June 6. We drove to Calascibetta and thought we were going to Emme. We stopped for coffee and pastry and had the best chocolate croissant (made with Nutella). The food we have eaten in Sicily has been so good. Simple ingredients, seasoned with olive oil and seasonings. Wonderful fungi (mushrooms), cucumbers, and tomatoes. We drove to Siracusa next and had a lunch of salomi and fresh bread with pecarino cheese and fruit. The local bread we ate was in the shape of an “s,” perhaps for Sicily. We went to both Greek and Roman theatre ruins. It was very hot and Nancy bought a cold can of Coke for 2 Euros, about $2.60! Before visiting the ruins, we had a beautiful ride around the island that was the original part of the city of Siracusa. We drove to Mt. Etna on a scenic route through lava fields where beautiful flowers grew. Mt. Etna is a huge, high volcanic mountain that frequently erupts. We spent the night in Taormina, high on top of a mountain. The town is beautiful, but “tourist hell.” We found a pension for 65 euros ($100) with a terrace and a beautiful view from atop the mountain overlooking the Mediterranean. The town and every restaurant was full of tourists and the prices and quality of food reflected that. We ate at what we thought was a local restaurant, Lecchio’s, but it was not. We ordered two appetizers, two pastas, no main course, no wine-38 euros ($50). We felt the other patrons were silently saying “look at those poor Americans.”

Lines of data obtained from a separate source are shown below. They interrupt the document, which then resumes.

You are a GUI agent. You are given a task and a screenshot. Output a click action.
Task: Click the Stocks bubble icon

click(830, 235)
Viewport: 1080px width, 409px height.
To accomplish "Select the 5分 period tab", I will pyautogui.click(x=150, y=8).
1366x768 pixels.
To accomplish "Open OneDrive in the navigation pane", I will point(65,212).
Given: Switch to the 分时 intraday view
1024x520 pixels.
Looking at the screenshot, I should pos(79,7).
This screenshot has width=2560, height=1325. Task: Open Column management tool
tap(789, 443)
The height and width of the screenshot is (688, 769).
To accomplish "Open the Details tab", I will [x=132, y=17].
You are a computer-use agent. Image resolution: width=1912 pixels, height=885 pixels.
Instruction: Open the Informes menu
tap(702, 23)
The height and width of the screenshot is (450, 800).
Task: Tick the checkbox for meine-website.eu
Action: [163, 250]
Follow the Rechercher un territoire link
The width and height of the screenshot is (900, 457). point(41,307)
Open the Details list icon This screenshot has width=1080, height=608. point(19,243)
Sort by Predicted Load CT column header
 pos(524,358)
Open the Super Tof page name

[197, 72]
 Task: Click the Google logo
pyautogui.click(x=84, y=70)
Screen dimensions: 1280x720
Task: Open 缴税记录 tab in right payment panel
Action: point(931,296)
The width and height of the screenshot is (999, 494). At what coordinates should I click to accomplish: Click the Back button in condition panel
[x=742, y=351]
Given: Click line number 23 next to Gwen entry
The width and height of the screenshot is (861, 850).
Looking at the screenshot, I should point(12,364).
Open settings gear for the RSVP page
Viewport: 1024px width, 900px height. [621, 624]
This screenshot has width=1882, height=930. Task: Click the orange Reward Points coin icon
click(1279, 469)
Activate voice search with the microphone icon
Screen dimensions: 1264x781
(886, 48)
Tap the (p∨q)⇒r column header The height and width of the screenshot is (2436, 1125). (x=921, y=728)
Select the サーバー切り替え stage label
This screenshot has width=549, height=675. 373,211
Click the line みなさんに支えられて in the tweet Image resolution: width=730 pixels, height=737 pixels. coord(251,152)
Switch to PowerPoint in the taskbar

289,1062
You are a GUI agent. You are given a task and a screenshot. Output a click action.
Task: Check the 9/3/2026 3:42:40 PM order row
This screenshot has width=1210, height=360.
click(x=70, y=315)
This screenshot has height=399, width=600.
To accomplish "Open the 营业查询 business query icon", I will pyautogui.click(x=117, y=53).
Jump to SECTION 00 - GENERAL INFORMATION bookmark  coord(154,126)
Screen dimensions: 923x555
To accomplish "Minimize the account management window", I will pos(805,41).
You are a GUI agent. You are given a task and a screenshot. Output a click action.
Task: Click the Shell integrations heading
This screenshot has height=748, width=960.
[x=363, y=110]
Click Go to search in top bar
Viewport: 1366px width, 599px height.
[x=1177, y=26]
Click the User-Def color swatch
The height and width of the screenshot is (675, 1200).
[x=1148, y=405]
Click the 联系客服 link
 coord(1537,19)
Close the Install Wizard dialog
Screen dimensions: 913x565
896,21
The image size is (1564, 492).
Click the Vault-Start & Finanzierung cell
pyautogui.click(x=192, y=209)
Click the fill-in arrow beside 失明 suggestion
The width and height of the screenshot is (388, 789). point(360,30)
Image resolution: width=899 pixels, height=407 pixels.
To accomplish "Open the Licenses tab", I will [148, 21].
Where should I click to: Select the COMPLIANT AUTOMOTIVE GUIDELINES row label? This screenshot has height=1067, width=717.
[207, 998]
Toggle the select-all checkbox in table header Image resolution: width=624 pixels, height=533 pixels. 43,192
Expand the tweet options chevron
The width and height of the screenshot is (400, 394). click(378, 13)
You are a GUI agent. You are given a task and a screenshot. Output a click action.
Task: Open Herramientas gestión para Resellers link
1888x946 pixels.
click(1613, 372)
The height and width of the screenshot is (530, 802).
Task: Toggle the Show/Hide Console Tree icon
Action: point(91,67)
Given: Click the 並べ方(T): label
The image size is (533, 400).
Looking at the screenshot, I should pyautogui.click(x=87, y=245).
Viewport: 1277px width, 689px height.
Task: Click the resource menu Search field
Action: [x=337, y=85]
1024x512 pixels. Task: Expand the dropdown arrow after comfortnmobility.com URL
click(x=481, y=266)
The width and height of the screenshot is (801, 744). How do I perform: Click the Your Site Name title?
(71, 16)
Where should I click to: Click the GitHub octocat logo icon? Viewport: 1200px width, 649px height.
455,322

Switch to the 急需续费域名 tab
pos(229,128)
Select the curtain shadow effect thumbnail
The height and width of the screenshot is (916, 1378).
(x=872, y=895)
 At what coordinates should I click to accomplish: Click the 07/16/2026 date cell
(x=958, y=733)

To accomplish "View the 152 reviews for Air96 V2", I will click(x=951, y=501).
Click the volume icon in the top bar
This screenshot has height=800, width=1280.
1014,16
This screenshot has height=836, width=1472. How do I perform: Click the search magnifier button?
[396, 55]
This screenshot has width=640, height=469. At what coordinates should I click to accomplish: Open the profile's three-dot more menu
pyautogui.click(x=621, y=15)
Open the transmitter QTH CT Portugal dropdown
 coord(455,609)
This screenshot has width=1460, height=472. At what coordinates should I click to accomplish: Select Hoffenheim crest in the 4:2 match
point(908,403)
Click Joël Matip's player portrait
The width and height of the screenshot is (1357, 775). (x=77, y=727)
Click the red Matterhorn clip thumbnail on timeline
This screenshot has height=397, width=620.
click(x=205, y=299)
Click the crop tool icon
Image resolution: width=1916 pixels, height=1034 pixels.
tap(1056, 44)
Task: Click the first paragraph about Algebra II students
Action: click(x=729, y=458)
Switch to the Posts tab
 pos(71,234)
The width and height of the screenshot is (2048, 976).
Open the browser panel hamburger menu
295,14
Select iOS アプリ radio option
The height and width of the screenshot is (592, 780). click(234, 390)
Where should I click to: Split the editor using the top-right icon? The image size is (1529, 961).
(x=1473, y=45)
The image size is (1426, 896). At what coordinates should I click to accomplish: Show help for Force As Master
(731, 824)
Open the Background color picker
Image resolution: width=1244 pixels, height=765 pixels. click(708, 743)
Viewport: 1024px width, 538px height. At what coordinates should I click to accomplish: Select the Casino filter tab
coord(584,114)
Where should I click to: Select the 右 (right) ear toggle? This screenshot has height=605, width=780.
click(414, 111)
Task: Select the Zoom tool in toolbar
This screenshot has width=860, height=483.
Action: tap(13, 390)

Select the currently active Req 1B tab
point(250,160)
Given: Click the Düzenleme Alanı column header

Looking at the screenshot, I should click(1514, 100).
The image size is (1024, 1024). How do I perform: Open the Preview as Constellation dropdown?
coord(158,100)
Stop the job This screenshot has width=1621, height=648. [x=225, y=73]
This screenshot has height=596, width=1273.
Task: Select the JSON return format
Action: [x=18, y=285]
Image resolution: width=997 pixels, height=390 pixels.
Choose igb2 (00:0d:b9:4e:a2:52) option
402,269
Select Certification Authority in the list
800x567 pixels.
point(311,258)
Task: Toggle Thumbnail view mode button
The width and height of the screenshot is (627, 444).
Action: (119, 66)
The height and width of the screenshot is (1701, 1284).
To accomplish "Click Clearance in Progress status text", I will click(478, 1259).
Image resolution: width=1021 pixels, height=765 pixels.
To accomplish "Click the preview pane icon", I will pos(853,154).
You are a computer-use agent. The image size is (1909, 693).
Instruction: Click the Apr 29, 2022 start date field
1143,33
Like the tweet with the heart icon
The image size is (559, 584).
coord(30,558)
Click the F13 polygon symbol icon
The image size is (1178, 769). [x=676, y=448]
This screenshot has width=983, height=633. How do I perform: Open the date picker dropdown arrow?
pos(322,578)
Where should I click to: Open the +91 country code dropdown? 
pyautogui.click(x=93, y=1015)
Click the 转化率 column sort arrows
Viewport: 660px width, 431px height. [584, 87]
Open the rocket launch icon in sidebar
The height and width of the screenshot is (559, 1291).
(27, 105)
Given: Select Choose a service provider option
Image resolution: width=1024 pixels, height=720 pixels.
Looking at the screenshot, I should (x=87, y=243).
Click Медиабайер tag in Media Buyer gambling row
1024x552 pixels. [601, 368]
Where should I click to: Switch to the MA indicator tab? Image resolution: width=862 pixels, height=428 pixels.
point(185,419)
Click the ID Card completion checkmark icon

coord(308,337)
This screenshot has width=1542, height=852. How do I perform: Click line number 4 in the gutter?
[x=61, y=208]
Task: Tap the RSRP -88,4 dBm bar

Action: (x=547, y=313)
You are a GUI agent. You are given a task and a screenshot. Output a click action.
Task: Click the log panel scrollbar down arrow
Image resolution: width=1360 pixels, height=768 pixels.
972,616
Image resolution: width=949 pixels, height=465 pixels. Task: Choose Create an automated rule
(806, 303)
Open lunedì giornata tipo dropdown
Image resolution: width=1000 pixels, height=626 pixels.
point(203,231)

June 7. We got up and toured the ancient Greek Theatre in Taormina and had lunch in the town of Randazzo at a restaurant in the Michelin Guide. We had Tartuffe dessert, but it did not have nuts like our favorite Tartuffe at Café Roma in NYC. We stayed in Trabia at a cheap place recommended by an “expensive” hotel clerk. Our door was 6ft. from the bay and we heard the waves lap at our door all night long. The reason we did not stay two nights was because the room filled with mosquitoes during the night. Doug got lots of bites. We drove into Palermo, hoping to see a Sicilian dance performance. After finally finding the theatre, it was dark-no performance. Nearby, on the next block, restaurants had tables set up on the street and were grilling seafood outside. The owner of one of the restaurants insisted on serving us a special plate and said it would be cheap! It was delicious, but as usual, it cost about $60. We had grilled octopus, shrimp, swordfish, and a grouper-type fish. Of course, pasta, antipasta and bread. While eating, we noticed a motor bike going by with Mom and Dad and a six-month old baby between them, sucking on a pacifier. No one had a helmet on!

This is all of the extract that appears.